*** Opening of THE INPUT ***

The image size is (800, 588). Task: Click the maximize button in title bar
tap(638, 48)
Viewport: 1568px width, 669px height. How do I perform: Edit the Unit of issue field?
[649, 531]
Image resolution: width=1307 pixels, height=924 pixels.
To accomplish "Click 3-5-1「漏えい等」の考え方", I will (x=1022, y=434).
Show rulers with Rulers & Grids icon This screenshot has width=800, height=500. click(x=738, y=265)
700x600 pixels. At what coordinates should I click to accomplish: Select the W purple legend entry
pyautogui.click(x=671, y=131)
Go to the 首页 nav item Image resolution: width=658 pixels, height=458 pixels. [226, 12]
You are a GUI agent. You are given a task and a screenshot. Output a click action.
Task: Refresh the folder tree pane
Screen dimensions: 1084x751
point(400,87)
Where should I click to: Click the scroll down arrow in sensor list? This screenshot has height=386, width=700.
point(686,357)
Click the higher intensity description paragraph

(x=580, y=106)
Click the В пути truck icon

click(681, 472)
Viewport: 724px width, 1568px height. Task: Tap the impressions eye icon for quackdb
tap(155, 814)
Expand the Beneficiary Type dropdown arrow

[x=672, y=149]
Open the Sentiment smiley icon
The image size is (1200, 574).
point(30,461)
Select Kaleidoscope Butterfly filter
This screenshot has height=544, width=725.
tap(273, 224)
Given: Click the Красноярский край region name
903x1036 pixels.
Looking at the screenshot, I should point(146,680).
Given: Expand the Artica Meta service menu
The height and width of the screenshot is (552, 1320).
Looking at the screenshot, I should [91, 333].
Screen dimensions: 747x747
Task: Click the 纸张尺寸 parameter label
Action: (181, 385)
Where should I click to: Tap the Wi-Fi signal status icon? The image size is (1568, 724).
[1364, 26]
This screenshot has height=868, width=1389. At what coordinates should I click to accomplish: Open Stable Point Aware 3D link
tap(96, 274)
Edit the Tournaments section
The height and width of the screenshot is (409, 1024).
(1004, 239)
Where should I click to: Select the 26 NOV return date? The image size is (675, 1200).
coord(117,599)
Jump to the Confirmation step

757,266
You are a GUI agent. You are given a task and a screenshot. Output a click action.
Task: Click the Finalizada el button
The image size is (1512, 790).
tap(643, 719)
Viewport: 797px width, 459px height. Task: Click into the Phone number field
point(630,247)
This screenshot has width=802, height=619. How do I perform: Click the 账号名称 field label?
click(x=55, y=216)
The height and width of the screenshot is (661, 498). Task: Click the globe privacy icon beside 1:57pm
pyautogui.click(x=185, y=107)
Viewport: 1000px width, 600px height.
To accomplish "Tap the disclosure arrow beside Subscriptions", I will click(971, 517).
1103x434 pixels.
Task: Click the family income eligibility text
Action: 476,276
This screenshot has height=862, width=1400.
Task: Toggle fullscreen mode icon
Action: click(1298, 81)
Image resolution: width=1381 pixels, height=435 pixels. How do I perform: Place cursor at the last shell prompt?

*** Close of THE INPUT ***

Each line above should be copied exactly, with no line missing.

COMPLETED TASK:
The image size is (800, 588). Task: Click the maximize button in title bar
tap(638, 48)
Viewport: 1568px width, 669px height. How do I perform: Edit the Unit of issue field?
[649, 531]
Image resolution: width=1307 pixels, height=924 pixels.
To accomplish "Click 3-5-1「漏えい等」の考え方", I will (x=1022, y=434).
Show rulers with Rulers & Grids icon This screenshot has width=800, height=500. click(x=738, y=265)
700x600 pixels. At what coordinates should I click to accomplish: Select the W purple legend entry
pyautogui.click(x=671, y=131)
Go to the 首页 nav item Image resolution: width=658 pixels, height=458 pixels. [226, 12]
You are a GUI agent. You are given a task and a screenshot. Output a click action.
Task: Refresh the folder tree pane
Screen dimensions: 1084x751
point(400,87)
Where should I click to: Click the scroll down arrow in sensor list? This screenshot has height=386, width=700.
point(686,357)
Click the higher intensity description paragraph

(x=580, y=106)
Click the В пути truck icon

click(681, 472)
Viewport: 724px width, 1568px height. Task: Tap the impressions eye icon for quackdb
tap(155, 814)
Expand the Beneficiary Type dropdown arrow

[x=672, y=149]
Open the Sentiment smiley icon
The image size is (1200, 574).
point(30,461)
Select Kaleidoscope Butterfly filter
This screenshot has height=544, width=725.
tap(273, 224)
Given: Click the Красноярский край region name
903x1036 pixels.
Looking at the screenshot, I should point(146,680).
Given: Expand the Artica Meta service menu
The height and width of the screenshot is (552, 1320).
Looking at the screenshot, I should [91, 333].
Screen dimensions: 747x747
Task: Click the 纸张尺寸 parameter label
Action: (181, 385)
Where should I click to: Tap the Wi-Fi signal status icon? The image size is (1568, 724).
[1364, 26]
This screenshot has height=868, width=1389. At what coordinates should I click to accomplish: Open Stable Point Aware 3D link
tap(96, 274)
Edit the Tournaments section
The height and width of the screenshot is (409, 1024).
(1004, 239)
Where should I click to: Select the 26 NOV return date? The image size is (675, 1200).
coord(117,599)
Jump to the Confirmation step

757,266
You are a GUI agent. You are given a task and a screenshot. Output a click action.
Task: Click the Finalizada el button
The image size is (1512, 790).
tap(643, 719)
Viewport: 797px width, 459px height. Task: Click into the Phone number field
point(630,247)
This screenshot has width=802, height=619. How do I perform: Click the 账号名称 field label?
click(x=55, y=216)
The height and width of the screenshot is (661, 498). Task: Click the globe privacy icon beside 1:57pm
pyautogui.click(x=185, y=107)
Viewport: 1000px width, 600px height.
To accomplish "Tap the disclosure arrow beside Subscriptions", I will click(971, 517).
1103x434 pixels.
Task: Click the family income eligibility text
Action: 476,276
This screenshot has height=862, width=1400.
Task: Toggle fullscreen mode icon
Action: click(1298, 81)
Image resolution: width=1381 pixels, height=435 pixels. How do I perform: Place cursor at the last shell prompt?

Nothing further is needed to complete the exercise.